You might not be ready to sign off on your teenager traveling to a campground with friends, but having a camping party in your backyard allows you to supervise the proceedings. Despite being surrounded by the properties of familiar neighbors or even by a fence, your teen can experience the feel of braving the wilderness while still being able to run inside to escape a downpour.
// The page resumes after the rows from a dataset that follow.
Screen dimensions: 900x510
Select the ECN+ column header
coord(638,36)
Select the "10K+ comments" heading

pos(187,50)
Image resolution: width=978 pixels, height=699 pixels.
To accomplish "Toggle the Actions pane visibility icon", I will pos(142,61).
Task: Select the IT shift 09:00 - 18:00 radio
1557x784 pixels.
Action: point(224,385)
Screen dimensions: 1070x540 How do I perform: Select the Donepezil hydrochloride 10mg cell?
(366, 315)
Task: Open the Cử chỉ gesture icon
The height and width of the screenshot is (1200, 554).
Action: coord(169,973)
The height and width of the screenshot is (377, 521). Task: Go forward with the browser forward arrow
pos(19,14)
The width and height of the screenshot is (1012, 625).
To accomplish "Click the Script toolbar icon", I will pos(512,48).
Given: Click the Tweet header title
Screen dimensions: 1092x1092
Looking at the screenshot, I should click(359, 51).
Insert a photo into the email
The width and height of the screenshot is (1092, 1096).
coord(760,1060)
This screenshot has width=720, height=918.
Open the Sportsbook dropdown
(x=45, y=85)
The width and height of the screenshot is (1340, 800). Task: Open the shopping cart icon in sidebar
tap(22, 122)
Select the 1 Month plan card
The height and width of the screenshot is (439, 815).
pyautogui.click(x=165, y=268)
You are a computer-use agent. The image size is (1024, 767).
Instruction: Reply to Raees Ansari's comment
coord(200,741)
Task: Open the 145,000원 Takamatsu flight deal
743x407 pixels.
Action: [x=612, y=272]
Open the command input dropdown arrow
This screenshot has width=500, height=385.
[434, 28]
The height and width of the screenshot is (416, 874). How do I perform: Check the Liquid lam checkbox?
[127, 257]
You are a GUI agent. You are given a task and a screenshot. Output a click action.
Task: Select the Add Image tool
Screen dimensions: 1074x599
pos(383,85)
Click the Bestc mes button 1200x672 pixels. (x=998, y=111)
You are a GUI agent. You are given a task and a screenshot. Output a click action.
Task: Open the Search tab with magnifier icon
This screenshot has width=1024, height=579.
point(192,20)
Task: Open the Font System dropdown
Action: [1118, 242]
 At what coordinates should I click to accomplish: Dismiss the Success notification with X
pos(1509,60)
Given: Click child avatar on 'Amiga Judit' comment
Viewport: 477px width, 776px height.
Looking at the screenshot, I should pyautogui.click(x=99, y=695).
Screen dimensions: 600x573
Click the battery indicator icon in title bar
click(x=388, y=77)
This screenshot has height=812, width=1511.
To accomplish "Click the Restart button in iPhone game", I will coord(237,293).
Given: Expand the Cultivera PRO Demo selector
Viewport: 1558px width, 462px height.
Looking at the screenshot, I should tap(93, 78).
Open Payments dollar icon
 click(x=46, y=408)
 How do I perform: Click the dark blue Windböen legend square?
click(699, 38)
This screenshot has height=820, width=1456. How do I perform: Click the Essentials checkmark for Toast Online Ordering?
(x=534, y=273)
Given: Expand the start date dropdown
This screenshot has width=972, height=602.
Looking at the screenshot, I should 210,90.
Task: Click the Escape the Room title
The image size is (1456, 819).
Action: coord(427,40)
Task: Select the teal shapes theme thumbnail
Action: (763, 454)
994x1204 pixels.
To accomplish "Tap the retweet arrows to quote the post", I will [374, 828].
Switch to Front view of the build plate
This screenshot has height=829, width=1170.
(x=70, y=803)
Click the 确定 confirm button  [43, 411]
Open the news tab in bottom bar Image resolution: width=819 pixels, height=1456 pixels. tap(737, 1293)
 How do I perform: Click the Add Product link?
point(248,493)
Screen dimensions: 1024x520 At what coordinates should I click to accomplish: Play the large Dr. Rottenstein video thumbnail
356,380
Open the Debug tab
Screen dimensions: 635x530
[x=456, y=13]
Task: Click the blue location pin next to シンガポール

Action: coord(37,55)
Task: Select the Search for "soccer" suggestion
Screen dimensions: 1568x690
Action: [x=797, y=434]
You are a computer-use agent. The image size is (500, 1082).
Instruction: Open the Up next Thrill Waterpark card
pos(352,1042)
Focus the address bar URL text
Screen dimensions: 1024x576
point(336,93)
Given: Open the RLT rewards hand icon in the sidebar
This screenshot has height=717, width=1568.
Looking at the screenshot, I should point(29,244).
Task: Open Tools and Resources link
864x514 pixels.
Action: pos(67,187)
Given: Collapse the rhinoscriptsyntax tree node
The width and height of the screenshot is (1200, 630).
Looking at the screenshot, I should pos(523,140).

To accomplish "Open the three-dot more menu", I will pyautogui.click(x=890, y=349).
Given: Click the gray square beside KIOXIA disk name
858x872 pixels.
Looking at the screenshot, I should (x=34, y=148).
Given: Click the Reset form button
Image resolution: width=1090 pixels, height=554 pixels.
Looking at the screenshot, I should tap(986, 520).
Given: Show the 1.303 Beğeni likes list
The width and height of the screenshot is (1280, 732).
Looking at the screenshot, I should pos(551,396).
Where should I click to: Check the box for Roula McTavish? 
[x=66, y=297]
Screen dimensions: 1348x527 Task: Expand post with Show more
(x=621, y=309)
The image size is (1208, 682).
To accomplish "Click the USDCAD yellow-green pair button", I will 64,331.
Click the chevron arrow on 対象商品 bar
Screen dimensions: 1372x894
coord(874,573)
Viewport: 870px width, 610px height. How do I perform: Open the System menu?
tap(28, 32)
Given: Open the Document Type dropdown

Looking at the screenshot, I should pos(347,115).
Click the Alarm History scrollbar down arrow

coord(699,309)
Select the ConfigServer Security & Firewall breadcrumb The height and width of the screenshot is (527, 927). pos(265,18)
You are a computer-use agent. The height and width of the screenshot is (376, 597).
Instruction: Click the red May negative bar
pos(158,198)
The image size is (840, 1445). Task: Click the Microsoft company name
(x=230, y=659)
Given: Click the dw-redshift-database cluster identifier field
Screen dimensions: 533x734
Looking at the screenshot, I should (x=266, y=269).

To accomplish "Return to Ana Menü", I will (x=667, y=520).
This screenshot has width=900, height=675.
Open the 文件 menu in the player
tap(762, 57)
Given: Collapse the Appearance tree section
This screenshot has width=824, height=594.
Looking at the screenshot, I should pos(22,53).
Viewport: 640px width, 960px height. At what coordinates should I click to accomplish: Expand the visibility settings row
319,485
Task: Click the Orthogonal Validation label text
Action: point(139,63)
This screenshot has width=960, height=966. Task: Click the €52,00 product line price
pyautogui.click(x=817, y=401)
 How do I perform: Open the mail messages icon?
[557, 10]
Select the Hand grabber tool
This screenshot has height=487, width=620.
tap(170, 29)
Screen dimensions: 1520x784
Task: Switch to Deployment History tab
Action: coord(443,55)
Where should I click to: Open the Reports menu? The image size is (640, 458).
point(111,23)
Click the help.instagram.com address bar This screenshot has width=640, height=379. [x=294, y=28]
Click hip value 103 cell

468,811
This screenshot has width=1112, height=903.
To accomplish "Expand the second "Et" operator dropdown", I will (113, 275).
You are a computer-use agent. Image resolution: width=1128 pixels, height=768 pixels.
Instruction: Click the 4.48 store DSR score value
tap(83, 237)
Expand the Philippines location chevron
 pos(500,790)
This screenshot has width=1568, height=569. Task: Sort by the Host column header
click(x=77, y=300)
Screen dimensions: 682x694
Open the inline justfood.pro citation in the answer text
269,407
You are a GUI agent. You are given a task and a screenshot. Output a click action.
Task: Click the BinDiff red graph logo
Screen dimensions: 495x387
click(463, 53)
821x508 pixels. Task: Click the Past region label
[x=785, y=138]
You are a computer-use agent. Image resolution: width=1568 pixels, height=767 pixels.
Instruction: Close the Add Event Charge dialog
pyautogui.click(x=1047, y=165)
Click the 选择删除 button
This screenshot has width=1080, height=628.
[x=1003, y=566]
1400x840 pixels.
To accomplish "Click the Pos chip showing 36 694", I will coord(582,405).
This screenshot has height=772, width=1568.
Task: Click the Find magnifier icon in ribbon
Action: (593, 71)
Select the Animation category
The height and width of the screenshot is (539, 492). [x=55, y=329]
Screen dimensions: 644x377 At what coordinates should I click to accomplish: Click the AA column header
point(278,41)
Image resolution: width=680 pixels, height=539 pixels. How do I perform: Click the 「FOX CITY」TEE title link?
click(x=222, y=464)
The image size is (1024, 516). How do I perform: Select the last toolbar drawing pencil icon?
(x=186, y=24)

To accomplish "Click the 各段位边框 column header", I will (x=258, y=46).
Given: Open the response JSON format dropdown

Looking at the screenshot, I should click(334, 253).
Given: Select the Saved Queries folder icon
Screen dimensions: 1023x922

When decorating your backyard for the camping party, let the camping equipment set the style. Pitch one or more tents and fill the backyard with camping-themed items such as a picnic table, lanterns, folding chairs and a charcoal barbecue. It isn't camping without swimming, so fill a large wading pool with water and place chairs around it. If privacy is an issue, run clotheslines between trees and drape colorful sheets or blankets to keep the teens away from neighbors' prying eyes. Doing so also blocks views of the familiar neighborhood for a more authentic camping experience.
Set the Menu
For a group of teen campers, part of the excitement of roughing it in the woods is getting to eat foods not regularly on the menu. Load up on a variety of camping-appropriate meals and snacks, including marshmallows for cooking over the fire, graham crackers and chocolate for making s'mores, hot dogs, chips, soda and frozen ice cream treats. Keep the food in your home's refrigerator or, if the teens want to be completely autonomous, load up coolers with ice and place them in the backyard.
Time to Play
Handing a group of teenagers a list of games for them to play will surely make them feel patronized. If they become restless, however, suggest cranking up the radio and dancing with flashlights or having a water fight around the wading pool. For younger teens, flashlight tag after dark is exciting. If you're spending time with the campers, wait until it's dark, then use a chart to identify various constellations in the sky.
Make Safety a Priority
As a parent, you want to give your teenager privacy to enjoy the party, but you're also responsible for what goes on in your backyard. Although backyard camping risks are fewer than those faced camping in the wild, it's important to educate teens about carefully maintaining the charcoal fire and ensuring it's extinguished before bed. Make sure the camping crew have sunscreen and plenty of water for hydration, and stress that alcohol isn't permitted at the party.